Oras. Que eu saiba, o mundo
sempre foi um lugar competitivo. E não é só com os seres humanos não. Para todo
lado que você olha, tem competição. Veja aí o mundo dos animais. Tem até aquele
ditado, talvez você conheça. Ele fala mais ou menos assim:
“Toda manhã, na África, uma
gazela acorda. Ela sabe que deverá correr mais rápido do que o leão, ou
morrerá.Toda manhã, na África, um leão acorda. Ele sabe que deverá correr mais
rápido do que a gazela, ou morrerá de fome. Na África, quando o sol surgir no
horizonte, não importa se você é leão ou gazela: o melhor que você tem a fazer
é começar a correr…”
E que eu saiba, nem leão, nem
gazela, sofrem de males como transtorno bipolar, enxaqueca ou insônia. Eles
apenas vão tocando a vida, correndo quando precisa e descansando quando dá. E
no planeta todo, isso acontece há milhares de anos. Talvez milhões.

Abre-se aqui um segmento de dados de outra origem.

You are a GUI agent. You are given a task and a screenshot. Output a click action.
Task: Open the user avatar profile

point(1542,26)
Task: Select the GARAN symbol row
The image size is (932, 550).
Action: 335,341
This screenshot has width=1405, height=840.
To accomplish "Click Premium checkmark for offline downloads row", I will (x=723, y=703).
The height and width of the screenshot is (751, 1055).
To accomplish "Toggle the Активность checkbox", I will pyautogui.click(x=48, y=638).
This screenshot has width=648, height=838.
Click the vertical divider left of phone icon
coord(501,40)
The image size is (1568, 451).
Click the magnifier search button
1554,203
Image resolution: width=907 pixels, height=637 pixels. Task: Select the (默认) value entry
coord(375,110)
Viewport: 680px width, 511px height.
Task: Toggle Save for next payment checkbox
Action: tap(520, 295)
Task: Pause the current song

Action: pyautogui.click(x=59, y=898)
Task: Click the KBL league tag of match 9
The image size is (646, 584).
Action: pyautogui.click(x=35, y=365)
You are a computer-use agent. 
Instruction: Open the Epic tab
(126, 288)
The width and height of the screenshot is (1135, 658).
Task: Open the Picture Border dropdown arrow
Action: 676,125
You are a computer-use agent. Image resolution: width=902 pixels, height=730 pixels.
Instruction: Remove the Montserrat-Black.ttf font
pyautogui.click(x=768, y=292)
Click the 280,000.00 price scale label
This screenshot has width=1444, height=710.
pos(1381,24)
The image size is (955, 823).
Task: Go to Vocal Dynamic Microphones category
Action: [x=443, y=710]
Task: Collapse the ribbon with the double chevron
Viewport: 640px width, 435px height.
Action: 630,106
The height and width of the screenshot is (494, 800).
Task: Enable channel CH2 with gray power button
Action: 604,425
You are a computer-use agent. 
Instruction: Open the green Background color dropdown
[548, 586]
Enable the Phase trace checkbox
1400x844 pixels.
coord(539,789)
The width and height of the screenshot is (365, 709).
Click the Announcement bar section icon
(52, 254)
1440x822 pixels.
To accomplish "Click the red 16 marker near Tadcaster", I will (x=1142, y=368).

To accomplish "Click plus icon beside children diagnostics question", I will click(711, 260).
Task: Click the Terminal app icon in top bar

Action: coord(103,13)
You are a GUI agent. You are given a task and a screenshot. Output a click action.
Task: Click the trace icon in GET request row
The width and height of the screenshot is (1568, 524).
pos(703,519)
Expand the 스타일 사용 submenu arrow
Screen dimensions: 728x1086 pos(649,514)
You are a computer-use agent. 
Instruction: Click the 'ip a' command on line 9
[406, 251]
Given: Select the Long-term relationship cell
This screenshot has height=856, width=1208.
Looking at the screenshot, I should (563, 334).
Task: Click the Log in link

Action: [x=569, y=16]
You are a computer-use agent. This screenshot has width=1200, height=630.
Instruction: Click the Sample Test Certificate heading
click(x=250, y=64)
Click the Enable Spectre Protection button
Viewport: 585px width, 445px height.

Tudo bem que o ser humano tem a
incrível capacidade de elevar uma coisa natural a um grau de saturação que
acaba mesmo causando algum problema. Hoje em dia, já existe escola de inglês
para crianças de 2 anos. Dois anos, puxa vida! Com dois anos, uma criança não
sabe nem fazer xixi no banheiro direito, caramba, vai querer enfiar mais uma
língua na cabeça dela?
Mas o caso mais doentio de
competitividade exacerbada que eu vi nos últimos tempos foi quando eu passei
internado uns dias no HB, em Rio Preto. No quarto em que fiquei, só tinha
paciente com a mesma doença, e todos passavam pelo mesmo tratamento. A gente
tinha que tomar muito diurético, porque nosso corpo não estava conseguindo
eliminar os líquidos necessários. Então, de quinze em quinze minutos, a gente
fazia xixi numa espécie de urinol, e logo depois a enfermeira vinha medir para
ver se estávamos melhorando. O engraçado é que tinha lá um senhor meio calvo
que, logo depois que a enfermeira saía, sempre perguntava quanto é que a gente
tinha feito de xixi. Ante a nossa resposta, ele sempre fechava a mão, num gesto
de vitória, e falava:
- Ganhei de novo! Por 50 ml!
Aí
ele se virava para a parede, puxava a coberta. E dormia feliz.